- CHECK YOUR UNDERSTANDING:
A - List every attorney named in the court of appeals opinion below.
B - Write the text that comes next in the court of appeals opinion below, beginning after its last line.

- TEXT FOR ANALYSIS:

2010 WI App 7

court of appeals of wisconsin

published opinion


 

Case Nos.:

2008AP1815-CR

2008AP1816-CR

 

Complete Title of Case:

 


 

 

No. 2008AP1815-CR

State of Wisconsin,

 

               Plaintiff-Appellant,

 

        v.

 

Phillip Brian Conaway,

 

               Defendant-Respondent.

 

 

 

 

No. 2008AP1816-CR

State of Wisconsin,

 

               Plaintiff-Appellant,

 

        v.

 

Craig Griffin,

 

               Defendant-Respondent.

 

 

 

 

Opinion Filed:

December 23, 2009

Submitted on Briefs: 

August 10, 2009

 

 

JUDGES:

Dykman, P.J., Vergeront and Lundsten, JJ.

 

 

Appellant

 

ATTORNEYS:

On behalf of the plaintiff-appellant, the cause was submitted on the briefs of Eileen W. Pray, assistant attorney general, and J.B. Van Hollen, attorney general. 

 

 

Respondent

 

ATTORNEYS:

On behalf of the defendant-respondent Phillip Brian Conaway, the cause was submitted on the brief of Philip J. Brehm of Janesville; on behalf of the defendant-respondent Craig Griffin, the cause was submitted on the brief of Michael Shannon Murphy of The Law Office of Michael Shannon Murphy, Janesville.

- MATERIAL PROVIDED:
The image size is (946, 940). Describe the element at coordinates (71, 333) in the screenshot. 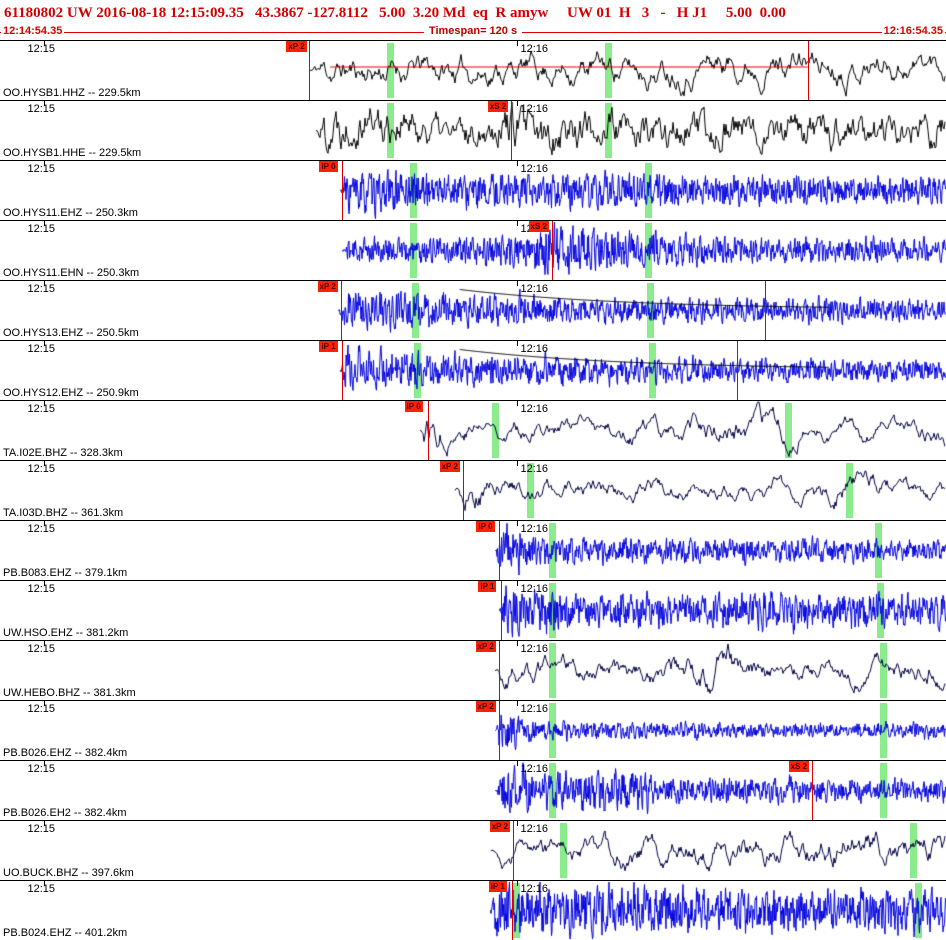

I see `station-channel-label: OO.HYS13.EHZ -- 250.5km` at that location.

- OUTPUTS IN ORDER:
A -
Eileen W. Pray
J.B. Van Hollen
Philip J. Brehm
Michael Shannon Murphy

B -
2010 WI App 7


 


COURT OF APPEALS

DECISION

DATED AND FILED

 

December 23, 2009

 

David R. Schanker

Clerk of Court of Appeals

 

 

 

NOTICE

 

 

This opinion is subject to further editing.  If published, the official version will appear in the bound volume of the Official Reports. 

 

A party may file with the Supreme Court a petition to review an adverse decision by the Court of Appeals.  See Wis. Stat. § 808.10 and Rule 809.62. 

 

 

 

 

Appeal Nos. 

2008AP1815-CR

2008AP1816-CR

Cir. Ct. Nos.  2007CF3175

2007CF3178

STATE OF WISCONSIN   

IN COURT OF APPEALS

 

 

 

 

No. 2008AP1815-CR

State of Wisconsin,

 

                      Plaintiff-Appellant,

 

        v.

 

Phillip Brian Conaway,

 

                      Defendant-Respondent.

 

 

 

No. 2008AP1816-CR

State of Wisconsin,

 

                      Plaintiff-Appellant,

 

        v.

 

Craig Griffin,

 

                      Defendant-Respondent.

 

 

 

 

            APPEAL from an order of the circuit court for Rock County:  MICHAEL J. BYRON, Judge.  Affirmed. 

            Before Dykman, P.J., Vergeront and Lundsten, JJ.

1        LUNDSTEN, J.   A police officer stopped a car because of a suspected window tint violation.  The stop resulted in the discovery of heroin and drug paraphernalia.  The occupants of the car, Phillip Conaway and Craig Griffin, moved to suppress the drug evidence, asserting that the stop was not supported by reasonable suspicion that the rear window failed to meet the applicable light-pass-through standard in the administrative code.  The circuit court agreed and suppressed the evidence.  The State appeals, arguing that the officer’s suppression hearing testimony shows that he reasonably suspected a window tint violation.  We affirm the circuit court’s order granting the suppression motion.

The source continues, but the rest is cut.